Problem to solve
Please reproduce the data in its entirety, word for word.

======== The records ========

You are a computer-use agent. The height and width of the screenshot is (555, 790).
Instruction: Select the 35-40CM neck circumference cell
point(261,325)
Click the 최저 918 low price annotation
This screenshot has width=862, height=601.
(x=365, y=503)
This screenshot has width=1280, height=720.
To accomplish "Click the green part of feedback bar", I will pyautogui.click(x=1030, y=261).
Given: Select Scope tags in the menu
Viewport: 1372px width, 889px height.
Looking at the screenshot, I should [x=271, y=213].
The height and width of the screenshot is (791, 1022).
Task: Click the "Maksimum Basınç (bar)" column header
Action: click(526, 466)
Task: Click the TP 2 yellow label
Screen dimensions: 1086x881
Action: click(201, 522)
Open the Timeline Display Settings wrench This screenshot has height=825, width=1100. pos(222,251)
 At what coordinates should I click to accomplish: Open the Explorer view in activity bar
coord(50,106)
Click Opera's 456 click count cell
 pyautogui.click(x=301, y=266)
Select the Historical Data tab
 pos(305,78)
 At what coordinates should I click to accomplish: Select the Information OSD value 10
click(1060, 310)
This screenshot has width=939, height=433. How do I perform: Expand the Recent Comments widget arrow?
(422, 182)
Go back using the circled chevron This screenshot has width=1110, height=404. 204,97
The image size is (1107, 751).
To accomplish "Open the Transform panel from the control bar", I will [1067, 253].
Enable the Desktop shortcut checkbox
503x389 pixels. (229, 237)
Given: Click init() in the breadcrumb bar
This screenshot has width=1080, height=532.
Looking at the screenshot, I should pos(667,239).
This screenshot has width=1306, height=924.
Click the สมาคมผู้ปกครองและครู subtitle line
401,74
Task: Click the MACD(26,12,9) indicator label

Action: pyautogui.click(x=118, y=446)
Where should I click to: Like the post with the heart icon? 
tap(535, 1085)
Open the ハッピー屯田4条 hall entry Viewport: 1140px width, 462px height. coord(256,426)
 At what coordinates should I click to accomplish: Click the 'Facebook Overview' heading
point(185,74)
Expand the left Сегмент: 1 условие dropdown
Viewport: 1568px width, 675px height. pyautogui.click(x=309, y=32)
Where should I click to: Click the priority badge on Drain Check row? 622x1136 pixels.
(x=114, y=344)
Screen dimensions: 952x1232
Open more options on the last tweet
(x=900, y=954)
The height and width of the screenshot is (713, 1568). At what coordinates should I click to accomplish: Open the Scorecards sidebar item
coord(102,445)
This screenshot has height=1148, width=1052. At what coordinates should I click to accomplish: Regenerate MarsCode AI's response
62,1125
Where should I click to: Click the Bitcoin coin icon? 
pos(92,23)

========

Solution for this exercise
You are a computer-use agent. The height and width of the screenshot is (555, 790).
Instruction: Select the 35-40CM neck circumference cell
point(261,325)
Click the 최저 918 low price annotation
This screenshot has width=862, height=601.
(x=365, y=503)
This screenshot has width=1280, height=720.
To accomplish "Click the green part of feedback bar", I will pyautogui.click(x=1030, y=261).
Given: Select Scope tags in the menu
Viewport: 1372px width, 889px height.
Looking at the screenshot, I should [x=271, y=213].
The height and width of the screenshot is (791, 1022).
Task: Click the "Maksimum Basınç (bar)" column header
Action: click(526, 466)
Task: Click the TP 2 yellow label
Screen dimensions: 1086x881
Action: click(201, 522)
Open the Timeline Display Settings wrench This screenshot has height=825, width=1100. pos(222,251)
 At what coordinates should I click to accomplish: Open the Explorer view in activity bar
coord(50,106)
Click Opera's 456 click count cell
 pyautogui.click(x=301, y=266)
Select the Historical Data tab
 pos(305,78)
 At what coordinates should I click to accomplish: Select the Information OSD value 10
click(1060, 310)
This screenshot has width=939, height=433. How do I perform: Expand the Recent Comments widget arrow?
(422, 182)
Go back using the circled chevron This screenshot has width=1110, height=404. 204,97
The image size is (1107, 751).
To accomplish "Open the Transform panel from the control bar", I will [1067, 253].
Enable the Desktop shortcut checkbox
503x389 pixels. (229, 237)
Given: Click init() in the breadcrumb bar
This screenshot has width=1080, height=532.
Looking at the screenshot, I should pos(667,239).
This screenshot has width=1306, height=924.
Click the สมาคมผู้ปกครองและครู subtitle line
401,74
Task: Click the MACD(26,12,9) indicator label

Action: pyautogui.click(x=118, y=446)
Where should I click to: Like the post with the heart icon? 
tap(535, 1085)
Open the ハッピー屯田4条 hall entry Viewport: 1140px width, 462px height. coord(256,426)
 At what coordinates should I click to accomplish: Click the 'Facebook Overview' heading
point(185,74)
Expand the left Сегмент: 1 условие dropdown
Viewport: 1568px width, 675px height. pyautogui.click(x=309, y=32)
Where should I click to: Click the priority badge on Drain Check row? 622x1136 pixels.
(x=114, y=344)
Screen dimensions: 952x1232
Open more options on the last tweet
(x=900, y=954)
The height and width of the screenshot is (713, 1568). At what coordinates should I click to accomplish: Open the Scorecards sidebar item
coord(102,445)
This screenshot has height=1148, width=1052. At what coordinates should I click to accomplish: Regenerate MarsCode AI's response
62,1125
Where should I click to: Click the Bitcoin coin icon? 
pos(92,23)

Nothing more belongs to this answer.